Weekend self-care open thread: I hope you dance
So. I was trying to use my SiriusXM app on my new car, and noticed that it wasn't working. The other night I went rummaging, and saw that my account had somehow terminated. Not sure what that was about, since, well, I could log into my account and see that it was up and running. Nevermind. I fixed it, and started adding stations to my favorites.
One of the channels I came across was love songs from the 90s and Aughts. Oh my God. Yes, I was rather high. But that's of no matter. The first ten songs were all songs I loved back in the day. And it reminded me of earlier times. When I loved freely and unabashedly, without reservation. Often to my detriment. But never regretted.
And then this song came on.
I don't know why. I can't explain it. I hadn't thought of this song since it came out. But, my God. It hit me.
At first, I related it to my wife. But then I realized, no, it wasn't about my wife. Because she's with me. She's not gone. This song is about former loves. Loves for whom I'd held bitter feelings. And in that moment, in the four minutes of that song, I released all those feelings of bitterness. I hoped they danced. I hope they had lives of richness and fulfillment. Because I found that fulfillment.

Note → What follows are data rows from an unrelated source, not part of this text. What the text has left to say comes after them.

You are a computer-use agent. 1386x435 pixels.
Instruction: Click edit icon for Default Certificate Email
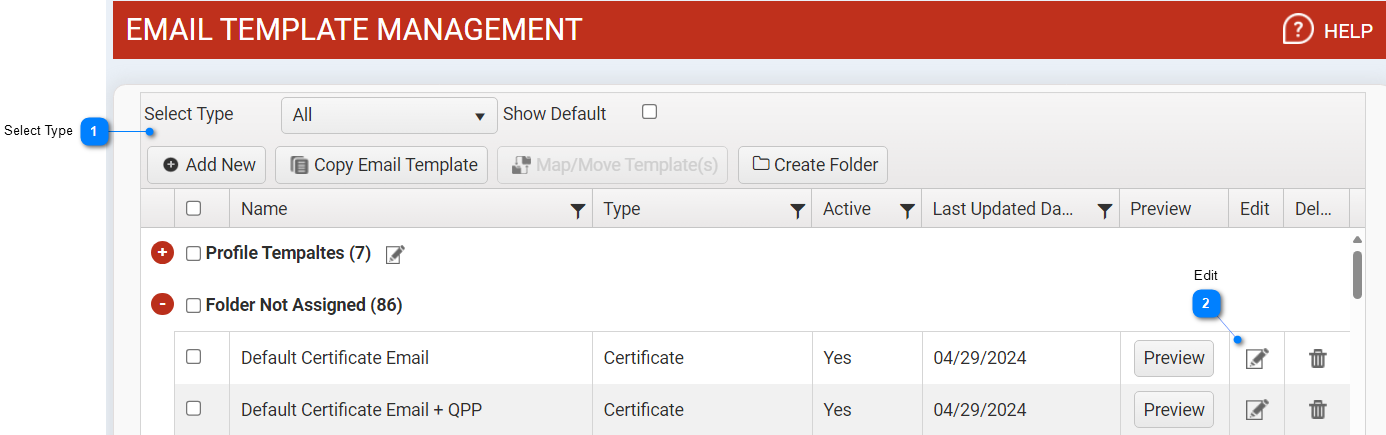(x=1256, y=358)
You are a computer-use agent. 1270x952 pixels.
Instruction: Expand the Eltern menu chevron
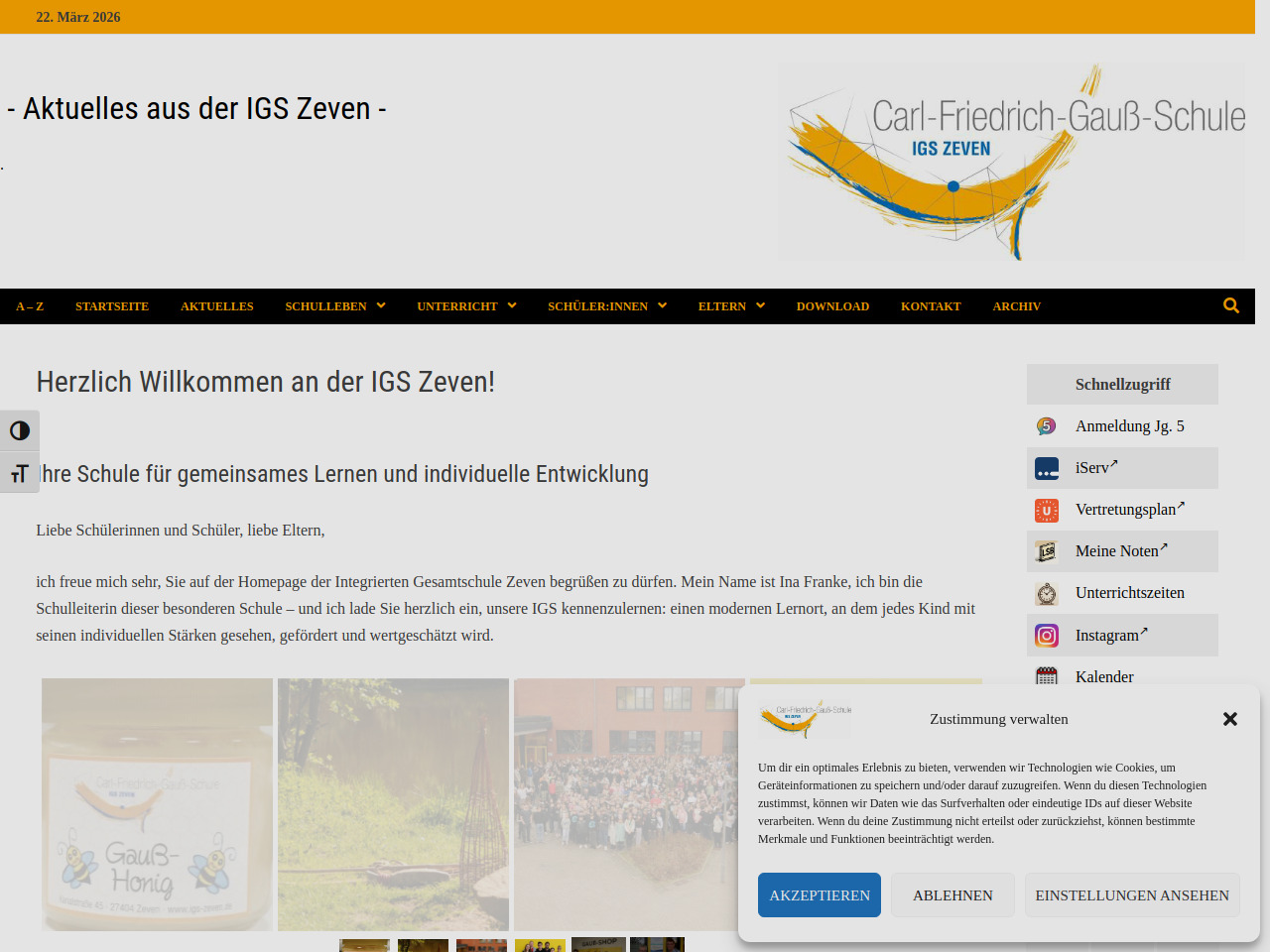pos(761,305)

The song for my wife? This one.
Let me be completely honest. I was an asshole. I was a typical man. I was only concerned with my "freedom". The fact that Teresa didn't leave me after a couple of years is testament to her, not to anything I did. I would have left me. But despite all my bullshit, she stuck with me. And, slowly, I realized that I was not, in fact, giving up any so-called "freedom". That wasn't freedom; it was rank selfishness, the idea that only I mattered, that only my needs and feelings mattered. That, my friends, is a short road to a life of loneliness. It's what is at the root of the so-called "male loneliness epidemic". It is an epidemic of their own creation. Rather than being full, available human beings, they stew in resentment that women don't accept them as they are. And what they are is people unfit for partnership.
My friends, the times are dark. And all that will get us through this is love. It is community. It is selflessness. Without these things, we shall surely perish.
Anyway. On to the music!
Share your faves in the comments.
As always, dear friends, be ever kind, gentle, and joyful to yourselves and those around you. And, my friends: Dance.